Around one-third of the 8,558 state high schools across the country, especially in remote rural areas in the eastern part of Indonesia like Papua, Maluku, Sulawesi and East Nusa Tenggara, do not have science laboratories, according to the Ministry of National Education.
The figure does not include tens of thousands of private high schools and other institutes with poor laboratory facilities.
"I teach biology, chemistry and physics but our school doesn't have a science laboratory or any laboratory equipment. So my teaching is mostly theoretical," Senobius Santi, a teacher at a Catholic high school in South Jakarta, told IPS.
"Now that we have a mobile science laboratory, it would be easy for my students to conduct experiments," Santi said.
A school that wants to use the mobile laboratory needs to get in touch with the Ministry of National Education.
"With the mobile laboratory, there would be more practical science for students," said Handikin, head of education of the Indonesian Science Festival.
Designed in a 2002 interdisciplinary project involving faculty and students of the renowned Bandung Institute of Technology, the prototype of the mobile science laboratory was completed last year at a production cost of 600 million rupiahs ($65,000 U.S.) and can accommodate 40 students.
"This is just a prototype and it can be improved," Sidi said, referring to the brand new mobile laboratory that takes the form of a van.
Indonesian students are quite competitive in science as many of them won awards in international competitions in biology, chemistry and physics. In last year's International Physics Olympiad in Taipei, Indonesia garnered five medals, including a gold medal.
"Indonesian students are very much interested in science. But the lack of laboratories hampers their learning," Handikin said.
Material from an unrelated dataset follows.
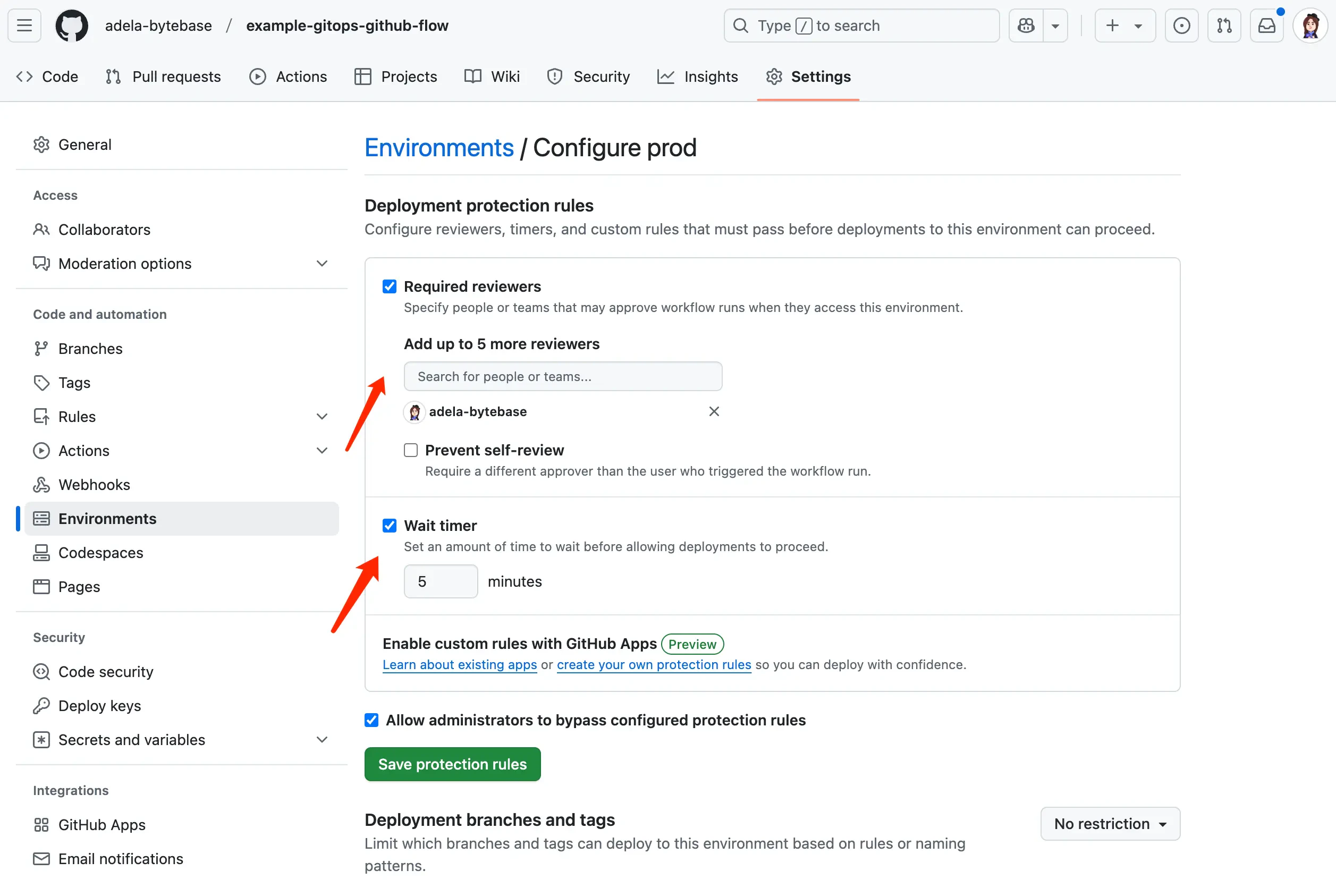Click the Search for people or teams field
The image size is (1336, 896).
(562, 377)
According to the Ministry of National Education, the introduction of the mobile science laboratory aims to inculcate among students that "science is fun" and fits the new competence- based curriculum, which will be implemented starting July this year.
"The mobile laboratory would enhance the skills of our students in the fields of biology, chemistry and physics,' Education Minister Malik Fadjar told IPS.
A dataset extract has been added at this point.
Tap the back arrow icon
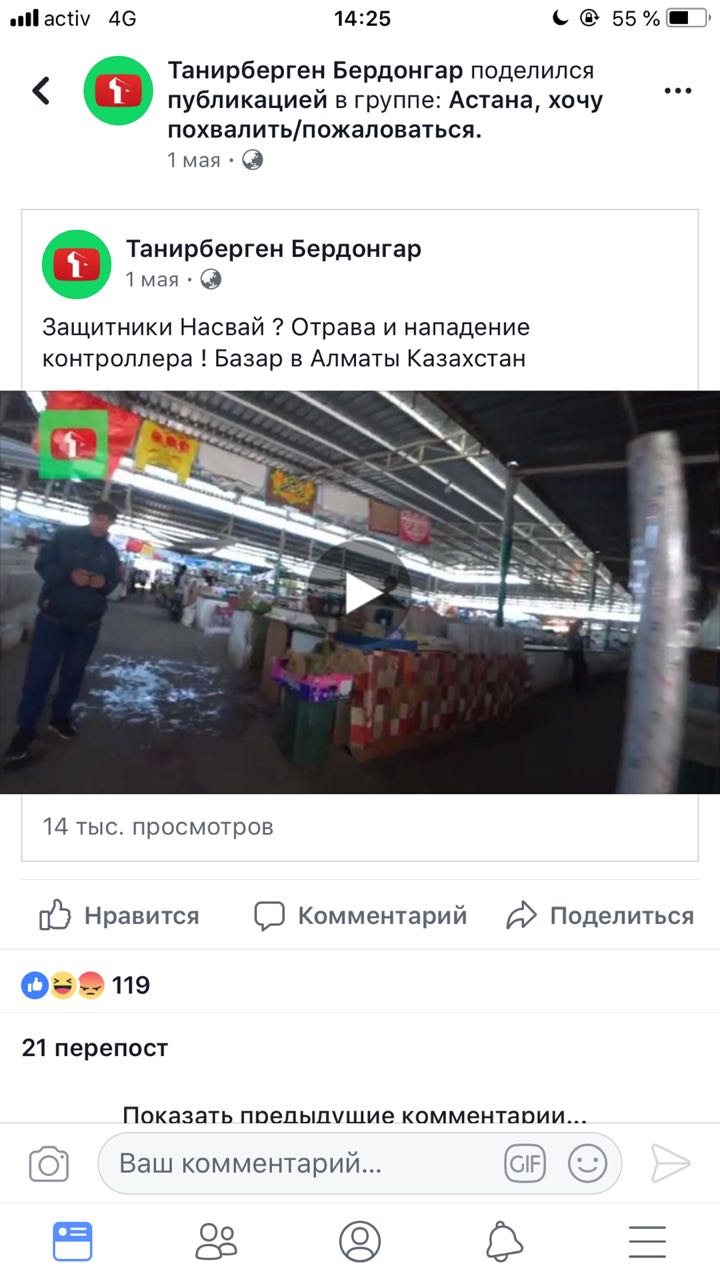41,91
In line with the government's decentralisation policy, the Ministry of National Education changed the current heavily based content curriculum to one that is competence-based.
"The need for curriculum reform in Indonesia is significant due to global changes. Nowadays, more and more new industries are based on knowledge and high level of skills," said Ella Yulaelawati, one of the pioneers of curriculum development in Indonesia.
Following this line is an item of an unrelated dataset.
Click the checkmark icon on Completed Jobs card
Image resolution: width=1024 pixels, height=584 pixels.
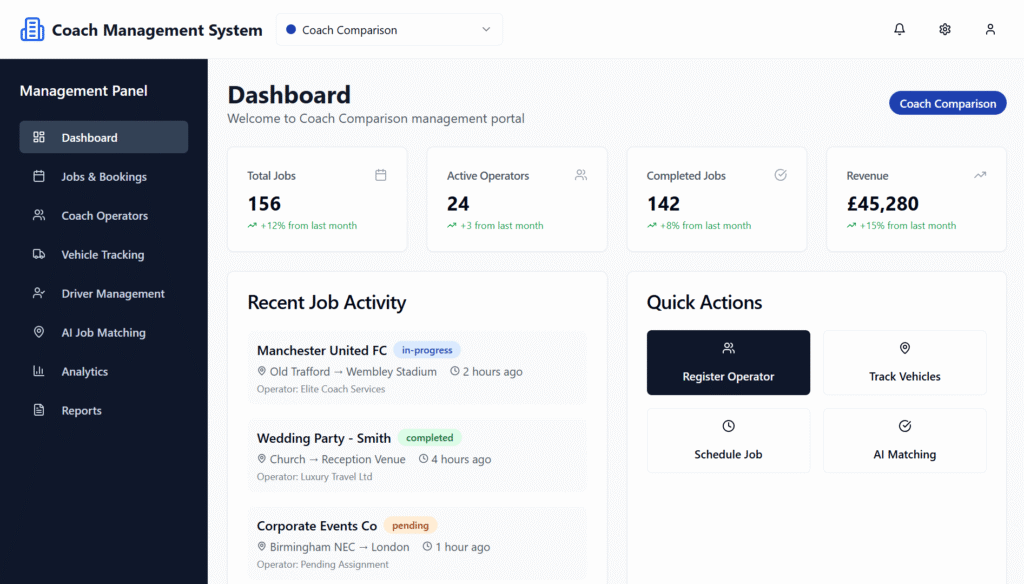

"The new curriculum, which is decentralisation-oriented, is designed to improve quality of schooling," Yulaelawati said in an interview.
To increase the level of science education in Indonesia, the Ministry of National Education is aiming that all the country's 400 municipalities would have one mobile laboratory each. However, funding is the major problem.
"The central government would like to procure several mobile laboratories and give them to the poor districts but we don't have the financial support yet to do so," Sidi said.
But Stanislaus Jodhi, a school headmaster in Flores, East Nusa Tenggara province, is not so sure about the central government's commitment to science education.
"I doubt if the government would prioritise the acquisition of mobile laboratories as there are other more important matters that it needs to address," he told IPS.
Jodhi stressed that dilapidated school buildings as well as scarcity and low salaries of teachers are problems that require urgent solutions from the central government.
Newspapers in Indonesia frequently report on the number of schools that have deteriorated and collapsed, forcing students to study in makeshift classrooms under extremely uncomfortable and inappropriate conditions.
With its weak economy and limited national revenues, the Indonesian government is finding great difficulty to allocate 20 percent of the state budget to education as stipulated in the constitution.
This year, the government allotted not more than eight percent of the budget to education and pointed out that the budgetary requirement can only be met in 2009 at the earliest.